A transfiguração, naqueles escritos, na verdade, chegará a um desenvolvimento tal, que dissolverá a figura de Maria Madalena, a ponto de torná-la quase uma ideia, um símbolo, a Sabedoria por excelência. Este resultado é alcançado, paradoxalmente, por meio de imagens, que a leitura posterior maliciosamente enriquecerá com alusões voluptuosas e eróticas. Lê-se, de fato, no Evangelho apócrifo de Filipe, descoberto em 1945, em Nag Hammadi, no Egito: “O Senhor amou Maria Madalena mais do que a todos os discípulos e, muitas vezes, beijou-a na boca. Os outros discípulos, vendo-o com Maria, perguntaram-lhe: ‘Por que a ama mais do que a todos nós?’”.

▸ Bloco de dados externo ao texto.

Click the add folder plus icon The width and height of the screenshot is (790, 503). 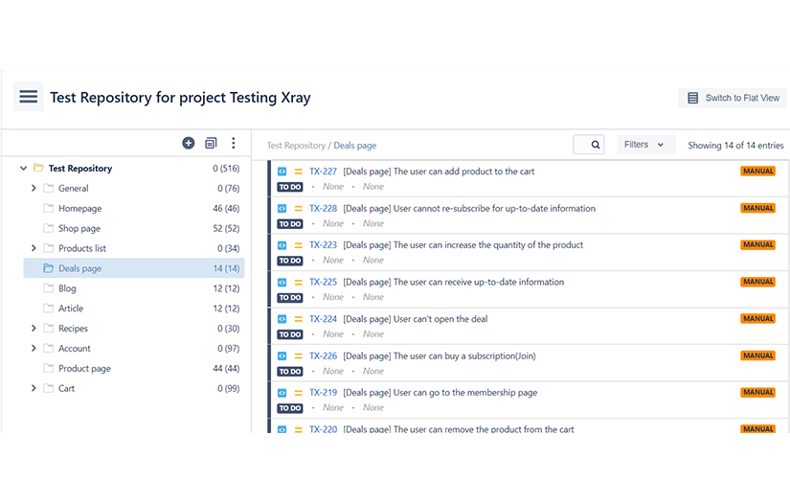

Aqui tem material suficiente para aqueles que, ignaros do simbolismo bíblico - a Sabedoria sai da boca do Altíssimo, segundo o Antigo Testamento -, querem semear suspeitas sobre Maria e sobre Jesus, imaginando uma relação sexual entre os dois (como, de fato, defende Dan Brown). Na verdade, como escrevia um estudioso daquele evangelho apócrifo, “em todos os escritos gnósticos cristãos, Maria Madalena é somente o exemplo perfeito do sábio e mestre da doutrina gnóstica", isto é, do conhecimento pleno dos mistérios divinos. Noutro texto gnóstico, no tratado Pistis Sophia, onde Maria Madalena aparece bem 77 vezes, ela se torna o emblema da humanidade redimida, de tipo andrógino (outra deformação de Maria!), porque, de acordo com Paulo, "não haverá mais nem homem nem mulher, mas todos serão um em Cristo Jesus" (Gl 3,28). Mas, também neste escrito, sua função de sinal da Sabedoria divina será explícita na bem-aventurança posta na boca de Jesus pelo autor gnóstico: "A ti, bem-aventurada Maria, farei perfeita em todos os mistérios do alto. Falas abertamente tu, cujo coração está voltado para o Reino dos céus, mais do que todos os teus irmãos!" (17, 2).

A discípula

Uma santa em busca de identidade e, depois, suspensa entre dois extremos: carnalmente abaixada a prostituta ou amante, espiritualmente elevada à Sabedoria transfigurada. Felizmente, como vimos, a única pessoa que a chamou pelo nome, Maria, reconhecendo-a e confirmando-a como discípula, foi o próprio Jesus de Nazaré, seu Mestre, o Rabbuni. E é com base naquele encontro pascal, precisamente, que sua presença reaparecerá, a cada ano, na liturgia católica, com a bela melodia gregoriana do Victimae paschali, e com aquele diálogo latino que nos permitimos não traduzir: Dic nobis, Maria, quid vidisti in via? Surrexit Christus spes mea!



Gianfranco Ravasi é cardeal, arcebispo católico e biblista italiano, teólogo e estudioso do hebraico. Desde 2007, é presidente do Conselho Pontifício para a Cultura, da Pontifícia Comissão de Arqueologia Sacra e do Conselho de Coordenação das Academias Pontifícias, todos departamentos da cúria romana. Autor de vários livros populares sobre Bíblia e exegese, durante anos trabalhou com o jornal L'Osservatore Romano, Il Sole 24 Ore e Avvenire, o semanário Famiglia Cristiana e o mensal Jesus. Desde 2011, também edita alguns blogs. Entre seus livros mais recentes, estão L’uomo della Bibbia (EDB, 2014), Le meraviglie dei musei vaticani  (Mondadori, 2014), In compagnia dei Santi (Ecra-Edizioni del Credito Cooperativo , 2014) e Le pietre di inciampo del Vangelo. Le parole scandalose di Gesù, Collana Saggistica (Mondadori, 2015).